Dans une rue désertée, un collage subsiste, à moitié décollé : « notre colère sur vos murs ».

La colère, aujourd’hui, se heurte à nos quatre murs, à un quotidien où on a le droit d’aller faire ses courses mais plus celui d’enterrer ses morts. On n’a plus pied. Tout, autour de nous, est immense : la misère, le danger, nos questions.

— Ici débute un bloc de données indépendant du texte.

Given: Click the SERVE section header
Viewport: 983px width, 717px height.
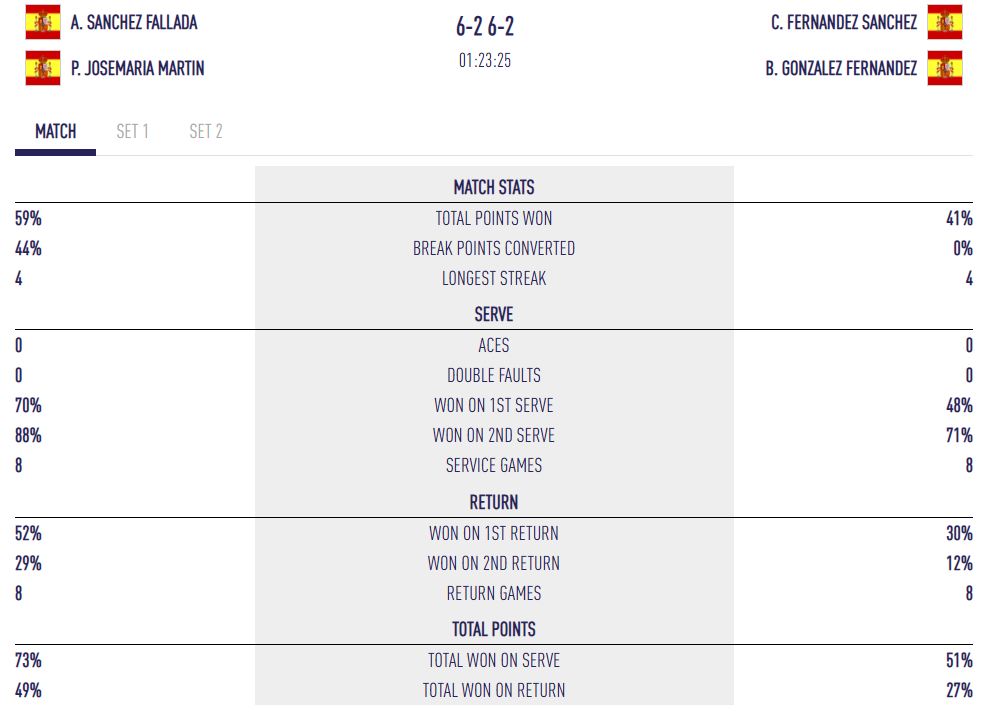Looking at the screenshot, I should point(494,314).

Chaque jour, on passe par tous les âges. On a la concentration d’un enfant de quatre ans, les larmes nous montent aux yeux telle une ado, on remplit son caddie avec l’égoïsme d’un trader quadragénaire. Nos humeurs sont un océan. Elles creusent, déferlent. Des courants contraires nous traversent : à 20 heures pile, on applaudit sans savoir si on célèbre l’exploitation des soignants, si on s’étourdit d’une joie fugace ou si on est là parce qu’on a besoin d’échanger quelques mots avec sa voisine. À 20 h 05, on pense au lendemain, le futur est une vague scélérate. Sur notre écran, avant de s’endormir, on caresse de l’index des biches folâtrant sur une plage, des canards devant la Comédie-Française. Les animaux sont cathartiques, ils sont bons princes, et nous, les roitelets nus d’un monde en suspens.